Terkait hasil Audit dari Badan Pemeriksa Keuangan yang memberikan status wajar tanpa pengecualian terhadap laporan keuangan KPK Tahun 2018. Menurut Ketua Umum Gerakkan Mahasiswa Nasional Indonesia (GMNI) Roybatullah Kusuma Jaya, KPK harus menjelaskan kepada public sebagai pertanggungjawaban kelembagaan, terlebih sebagai pertanggung jawaban moril atas status superbody yang melekat padanya.

“Hal ii tidak boleh menurunkan tingkat kepercayaan public terhadap penyelenggaraan pengelolaan keuangan KPK,” tegasnya.
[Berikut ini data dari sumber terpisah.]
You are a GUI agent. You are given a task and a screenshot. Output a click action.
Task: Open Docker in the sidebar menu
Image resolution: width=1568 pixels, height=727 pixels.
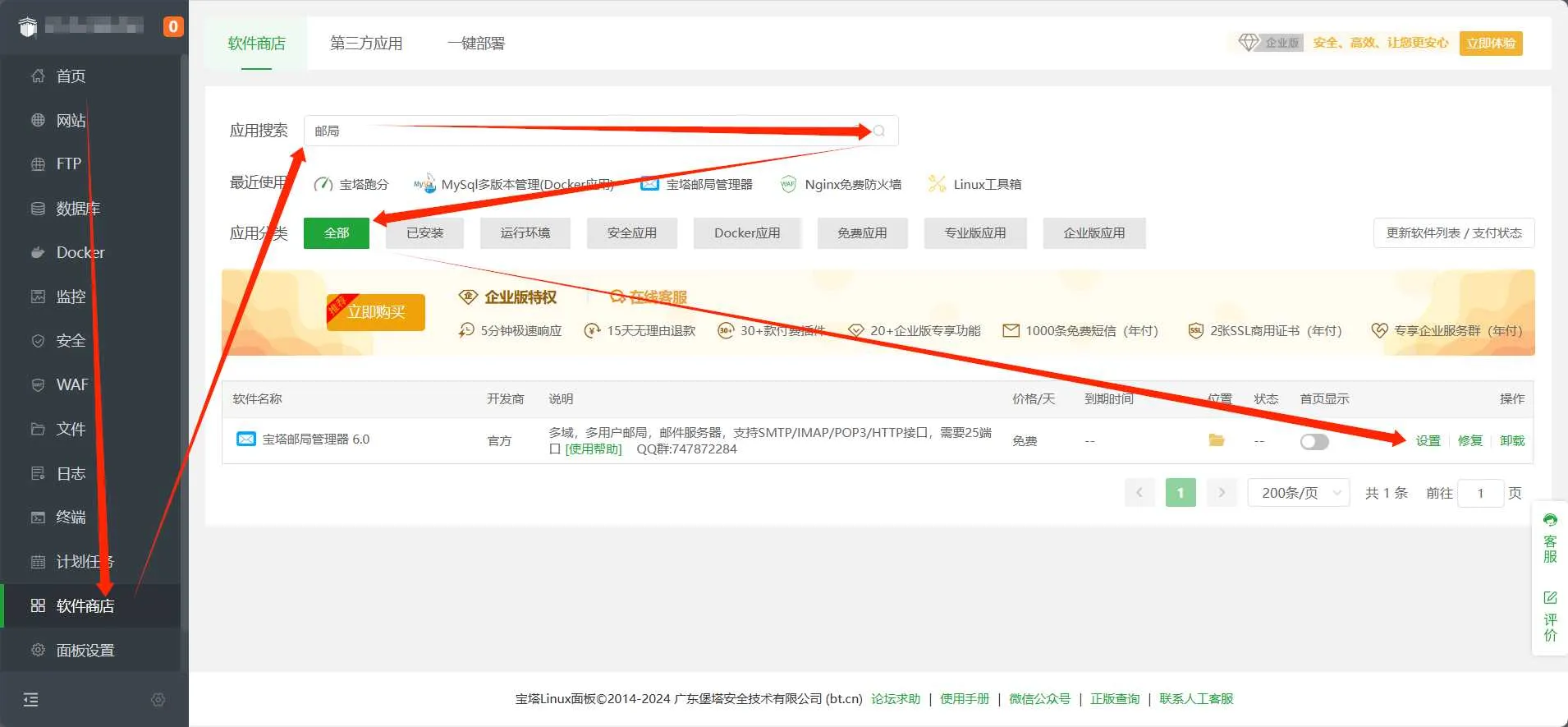80,252
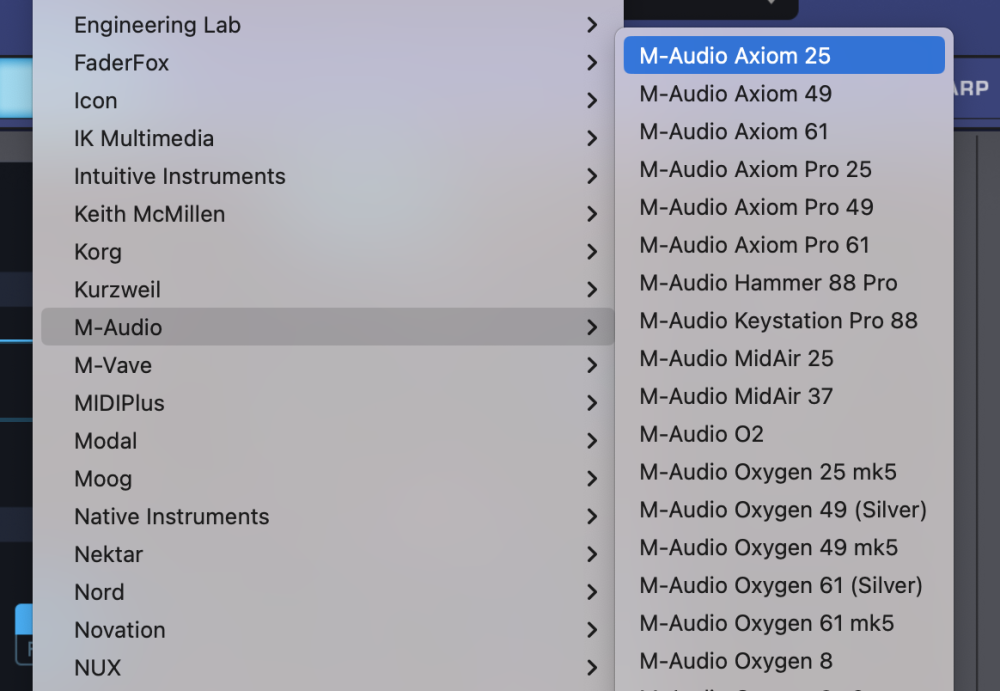
Task: Pick M-Audio Axiom Pro 61
Action: pyautogui.click(x=754, y=245)

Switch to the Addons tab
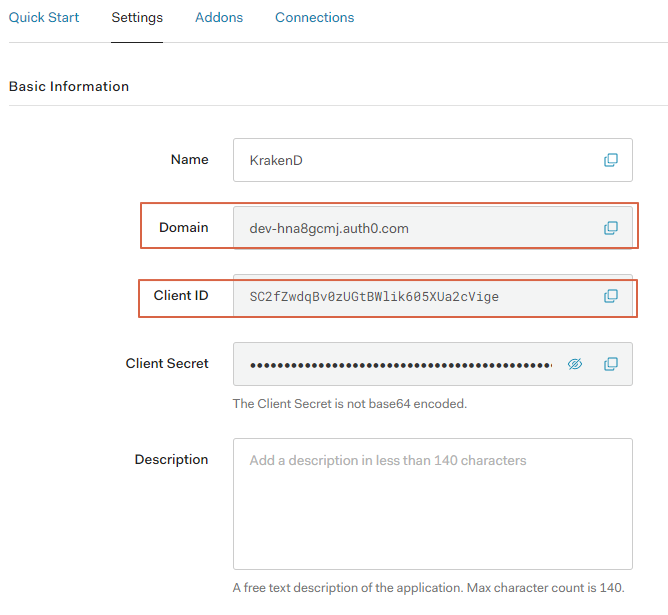pos(219,17)
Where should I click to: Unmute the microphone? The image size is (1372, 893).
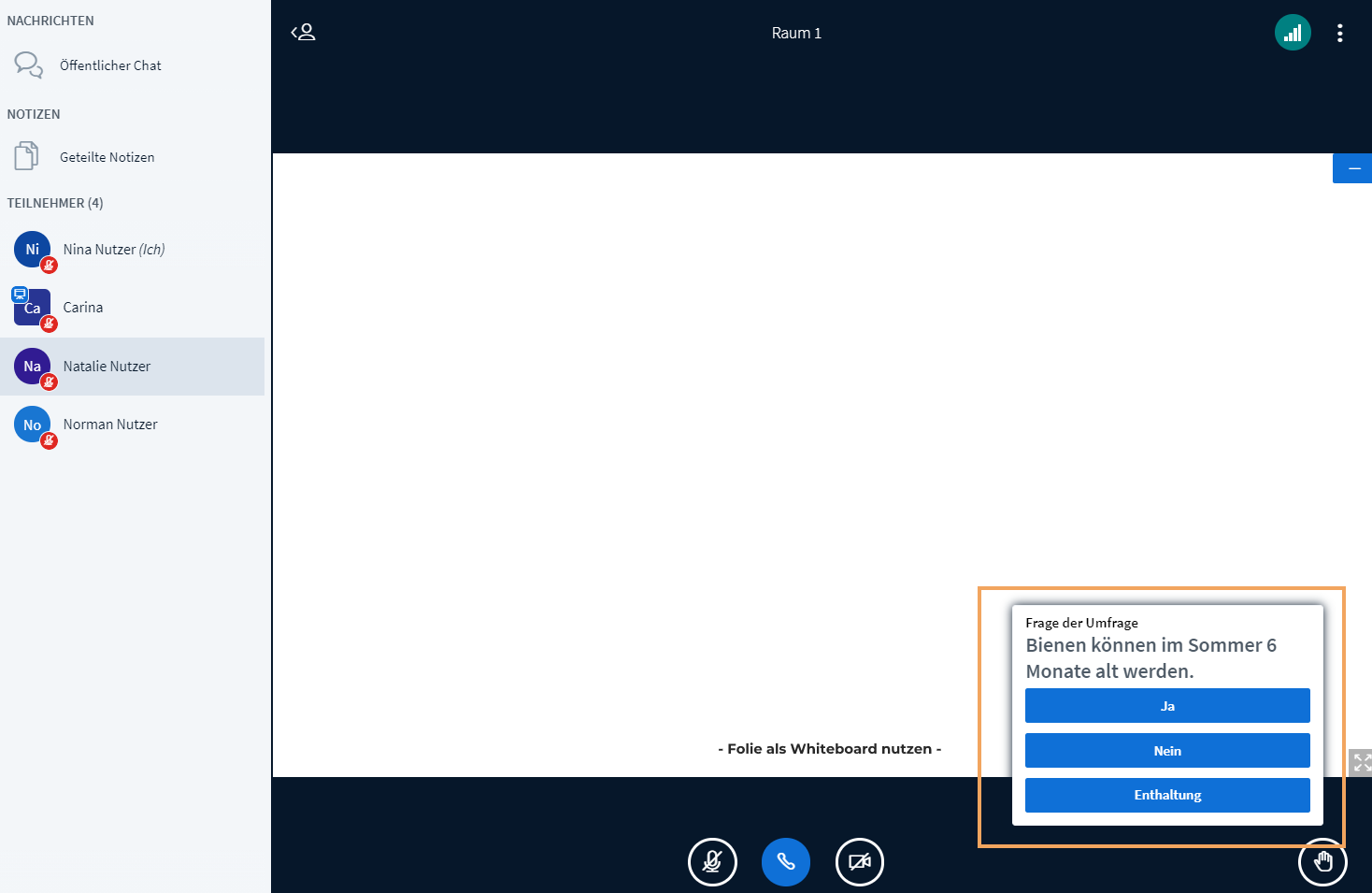pos(712,861)
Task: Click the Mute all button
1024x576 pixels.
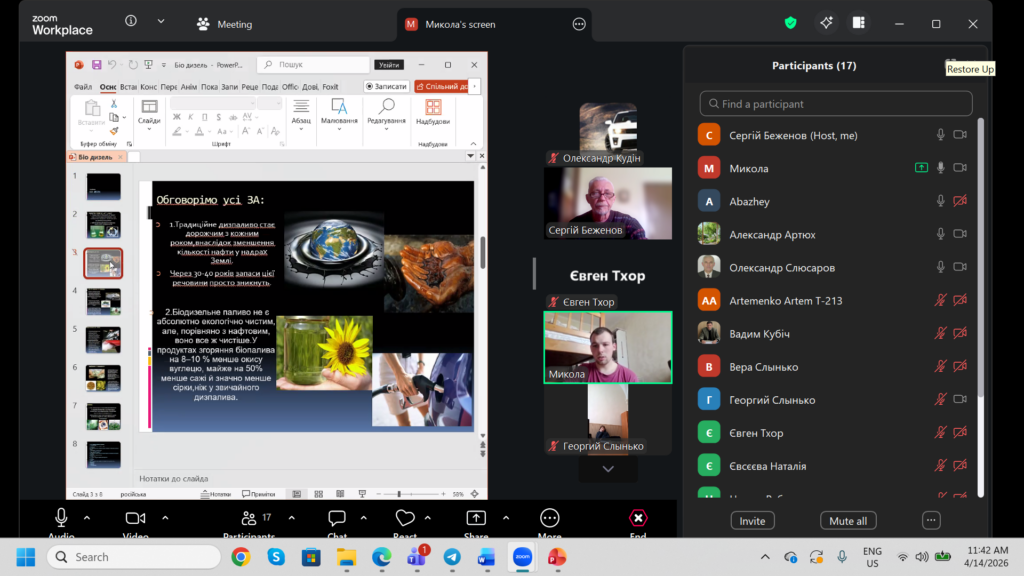Action: 848,521
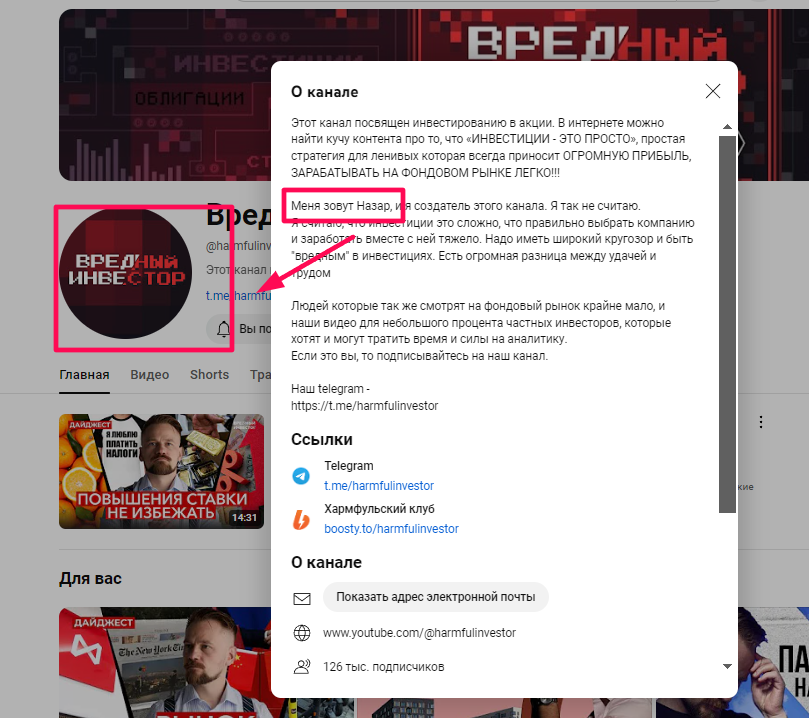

Selain itu, kata dia, KPK tidak dibenarkan memposisikan diri sebagai korban yang seakan-akan menjadi incaran dari berbagai pihak yang menimbulkan pembenturan diantara masyarakat. Dari mulai isu pelemahan istitusi, permasalahan krediniltas para tim seleksi calon pimpinan KPK dan kinerja tim seleksinya.

“Upaya penggiringan public demikian tidakah dapat dibenarkan secara konstitusional dan memberi kesan bahwa KPK sedang mencari perlindungan public untuk menghadapi negara,” kata dia.

Terakhir, Ketua Umum Gerakkan Mahasiswa Kristen Indonesia (GMKI) Korneles Galanjinjinay dalam revisi UU KPK nantinya, Agus menghimbau agar masyakat dapat mengetahui secara berimbang mengenai pokok-pokok revisi UU KPK dengan objektif tanpa adanya penggiringan isu oleh kelompok tertentu.

“Sekali lagi, revisi UU KPK untuk memperbaiki dan memperkuan kinerja KPK secara kelembagaan tanpa ada sedikitpun upaya melemahkan KPK,” tekannya.